Copy the items below word for word, line by line, without reproducing any of the pictures.

· · · · ·

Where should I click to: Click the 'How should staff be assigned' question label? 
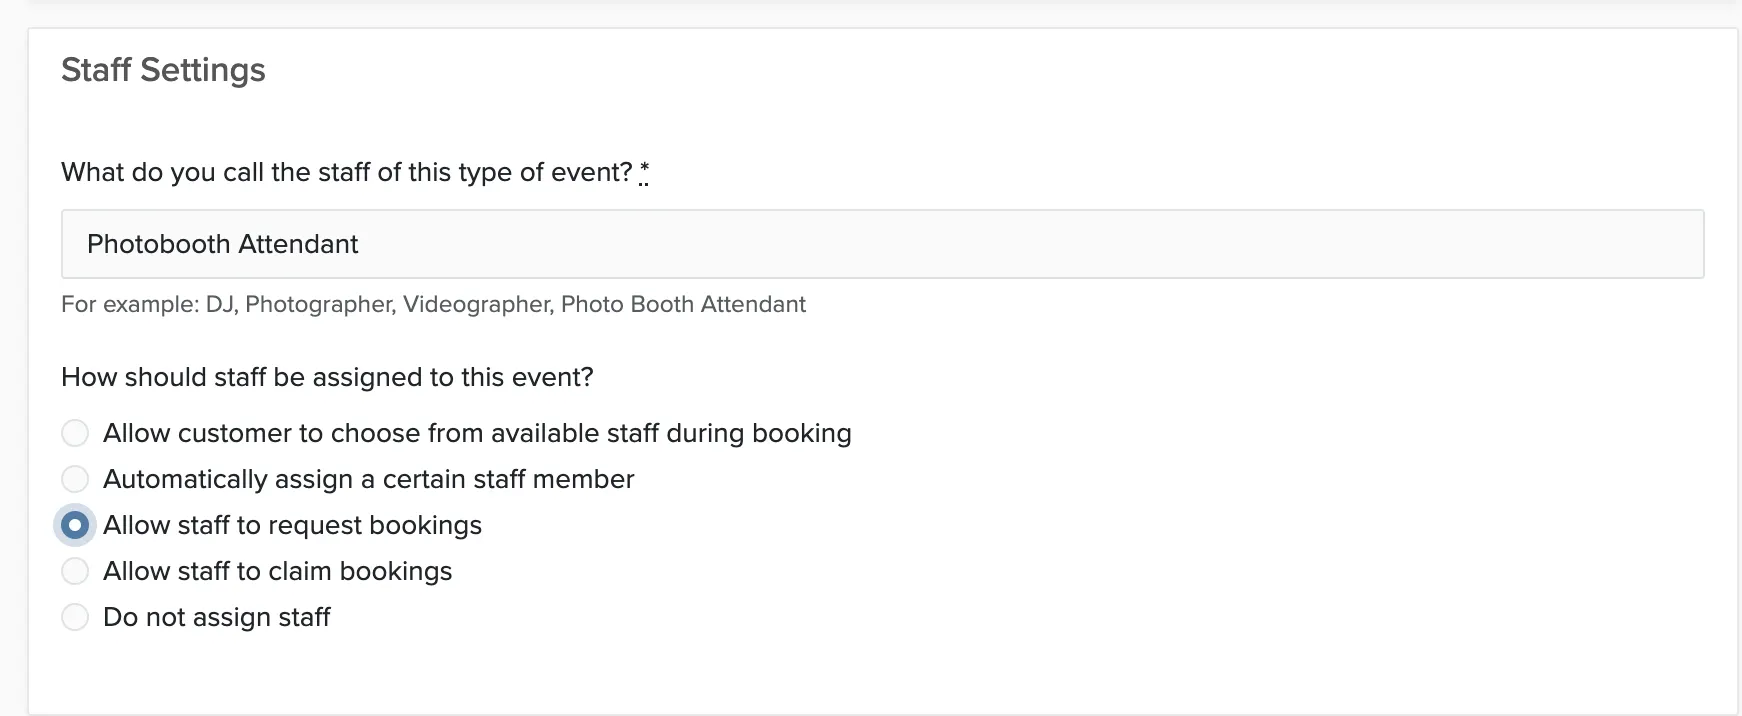click(x=327, y=377)
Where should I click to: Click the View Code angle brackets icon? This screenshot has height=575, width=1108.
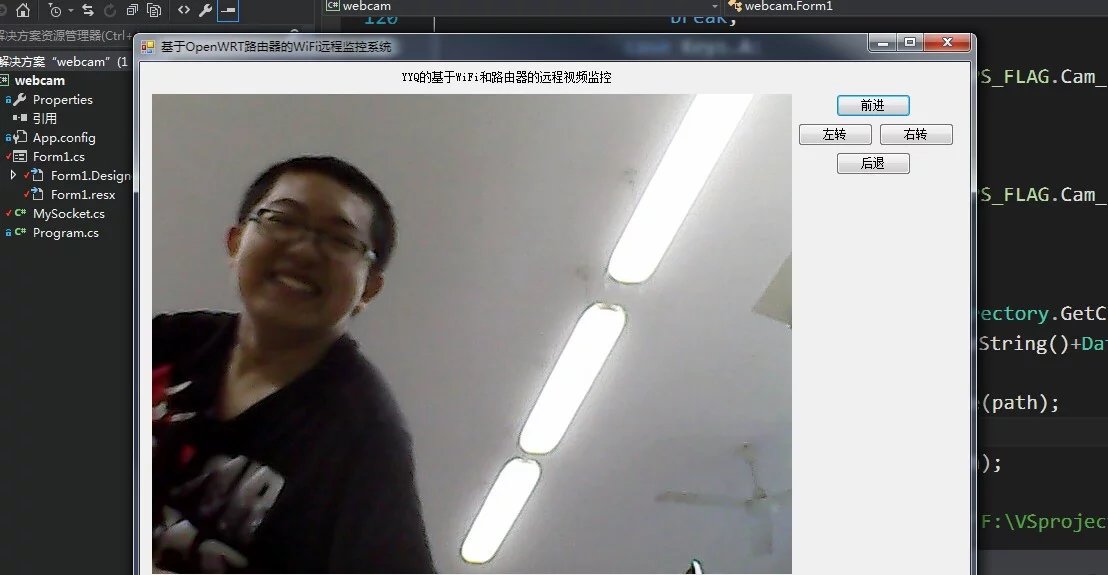coord(184,11)
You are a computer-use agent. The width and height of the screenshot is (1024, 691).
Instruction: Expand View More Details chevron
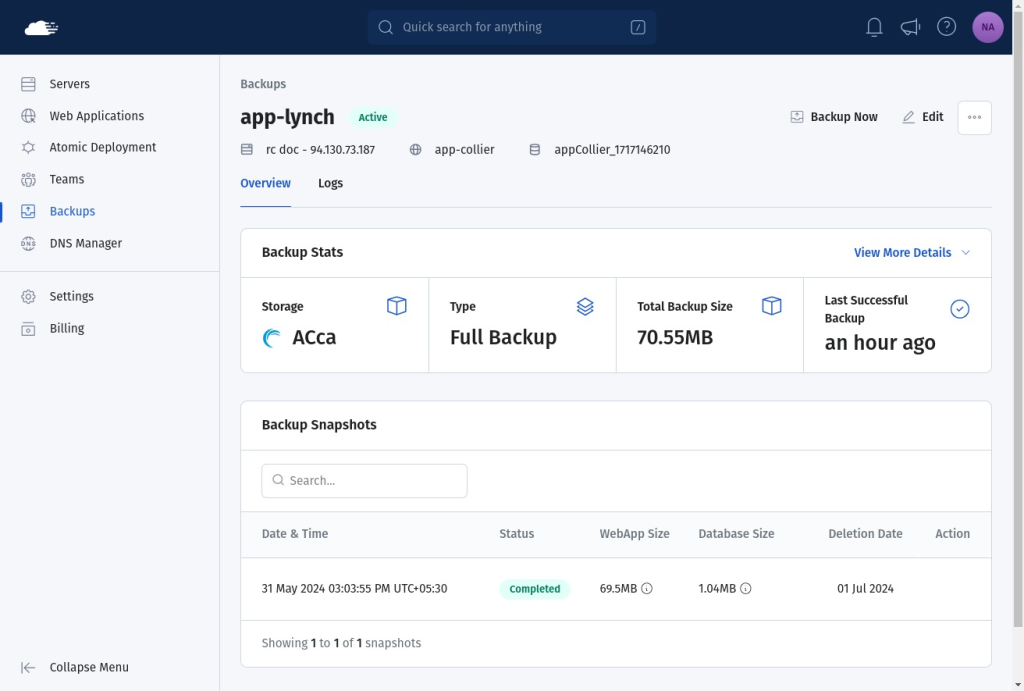[x=966, y=253]
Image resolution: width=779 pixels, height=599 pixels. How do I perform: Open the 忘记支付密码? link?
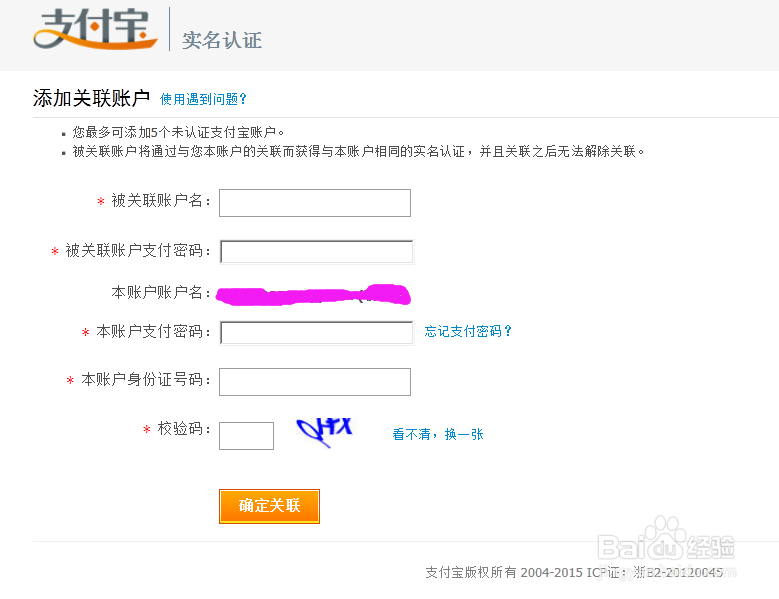[468, 332]
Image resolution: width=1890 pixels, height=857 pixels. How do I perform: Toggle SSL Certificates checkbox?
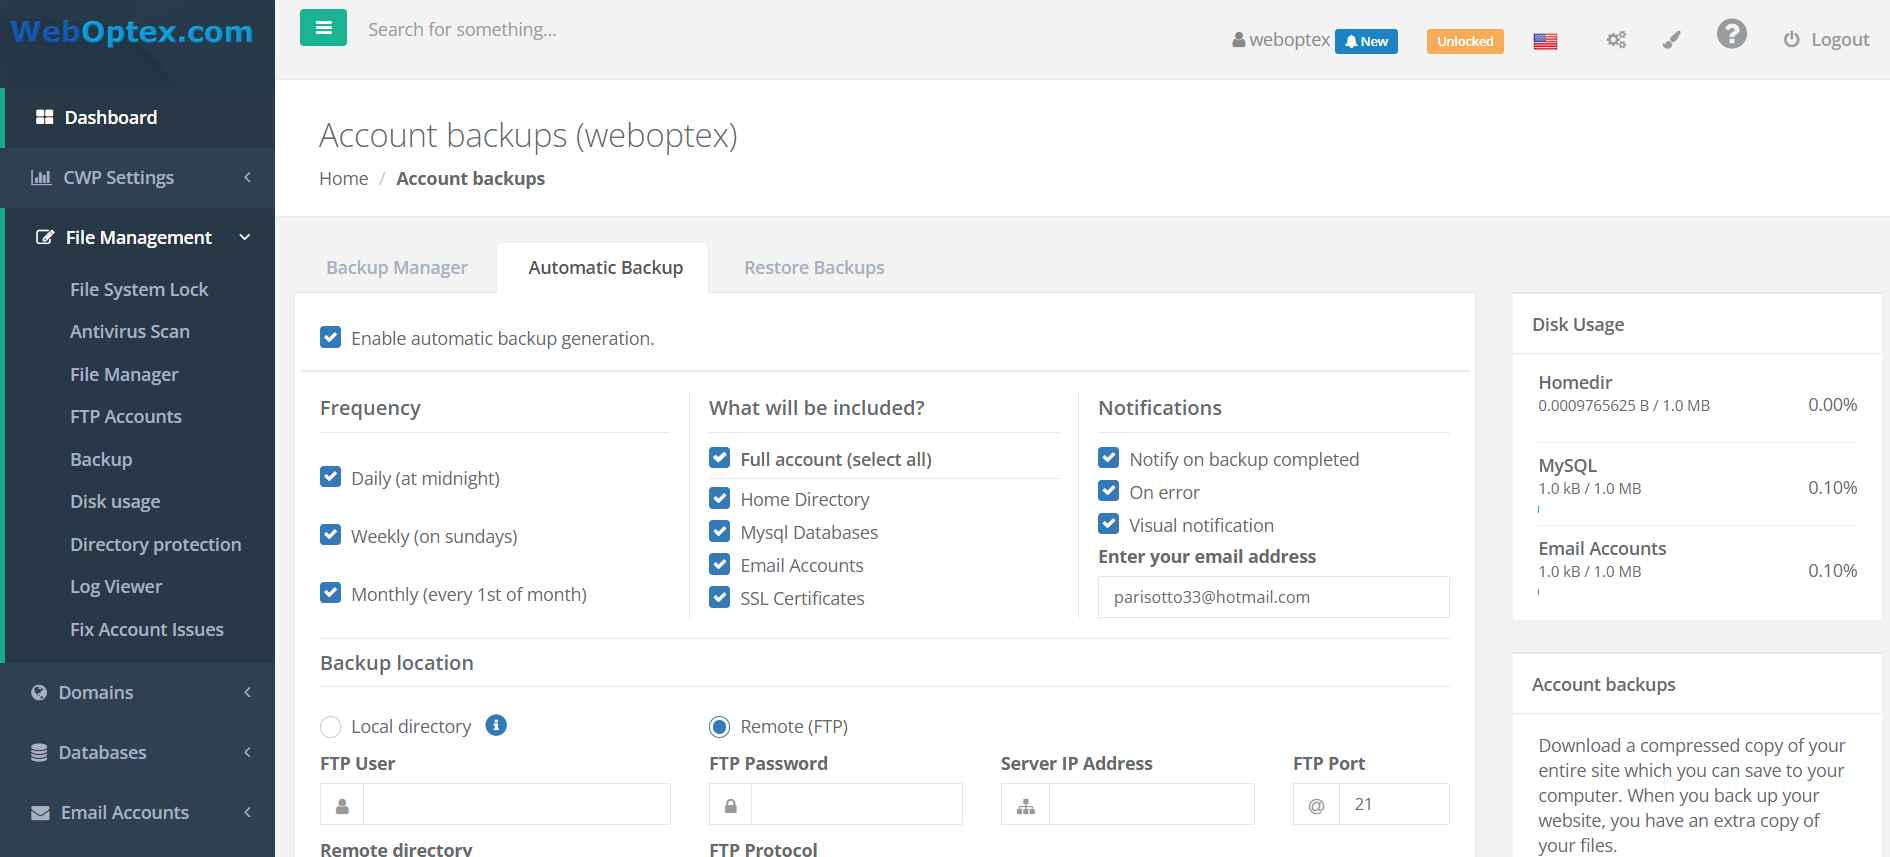point(720,598)
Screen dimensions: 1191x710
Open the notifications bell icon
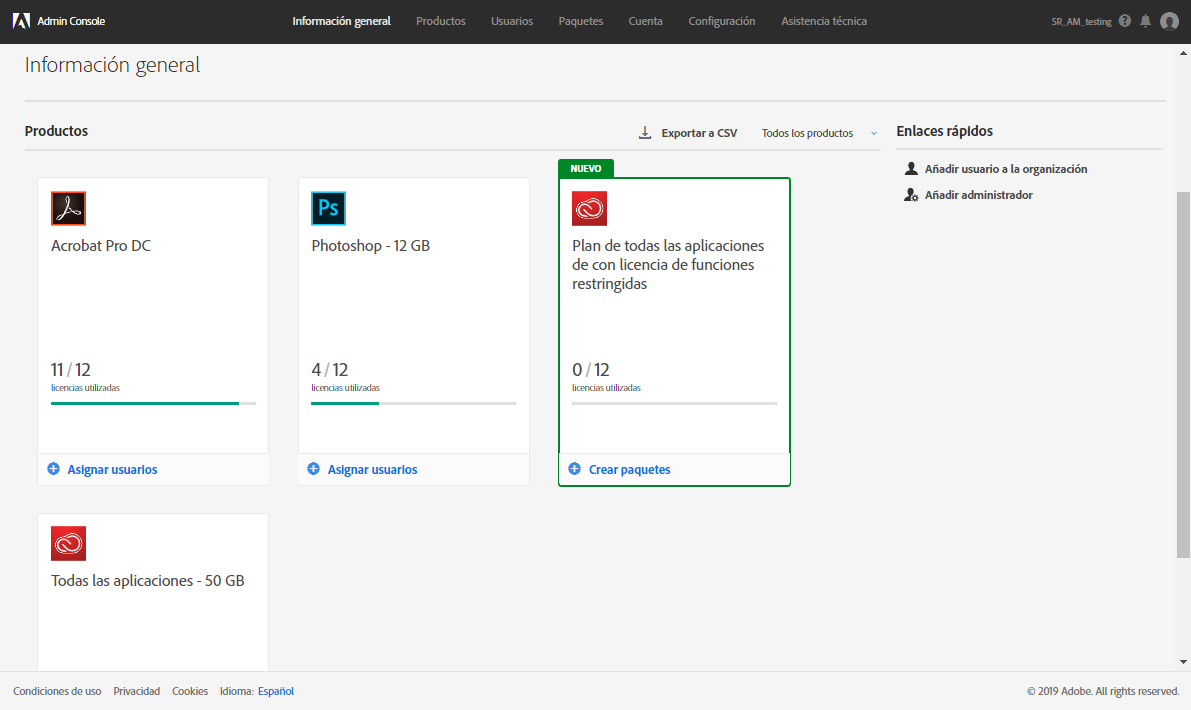(x=1145, y=20)
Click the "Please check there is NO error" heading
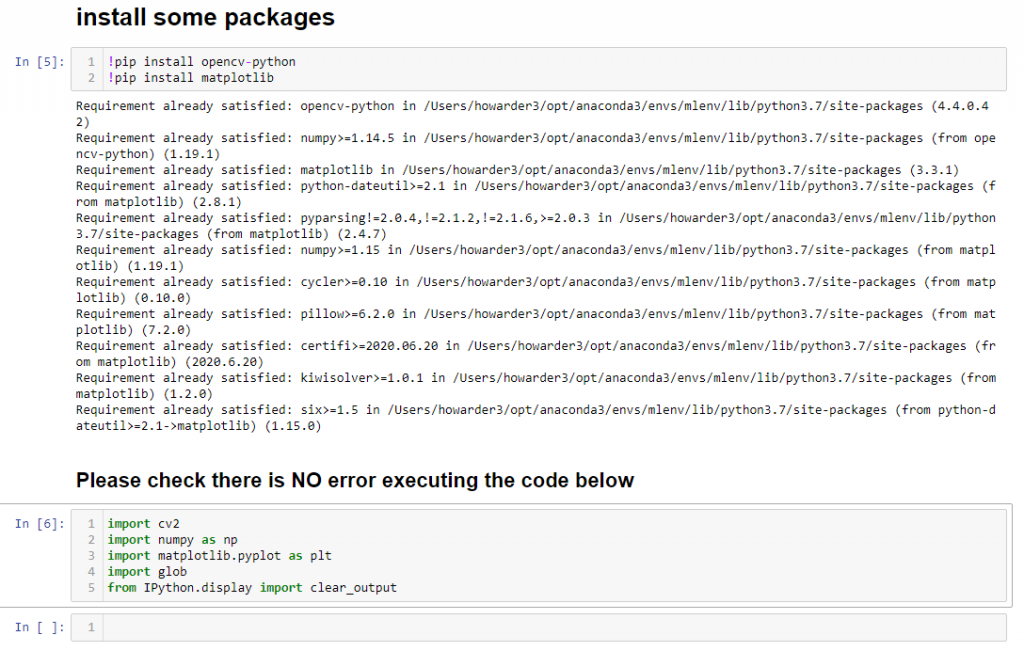 [355, 481]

· · · · ·

→ Full output:
Where should I click to: Click the 'How should staff be assigned' question label? 
click(x=327, y=377)
Where should I click to: Click the View Code angle brackets icon? This screenshot has height=575, width=1108.
coord(184,11)
You are a computer-use agent. The width and height of the screenshot is (1024, 691).
Instruction: Expand View More Details chevron
[x=966, y=253]
Image resolution: width=779 pixels, height=599 pixels. How do I perform: Open the 忘记支付密码? link?
[468, 332]
Image resolution: width=1890 pixels, height=857 pixels. How do I perform: Toggle SSL Certificates checkbox?
point(720,598)
Screen dimensions: 1191x710
Open the notifications bell icon
(x=1145, y=20)
Click the "Please check there is NO error" heading
 [355, 481]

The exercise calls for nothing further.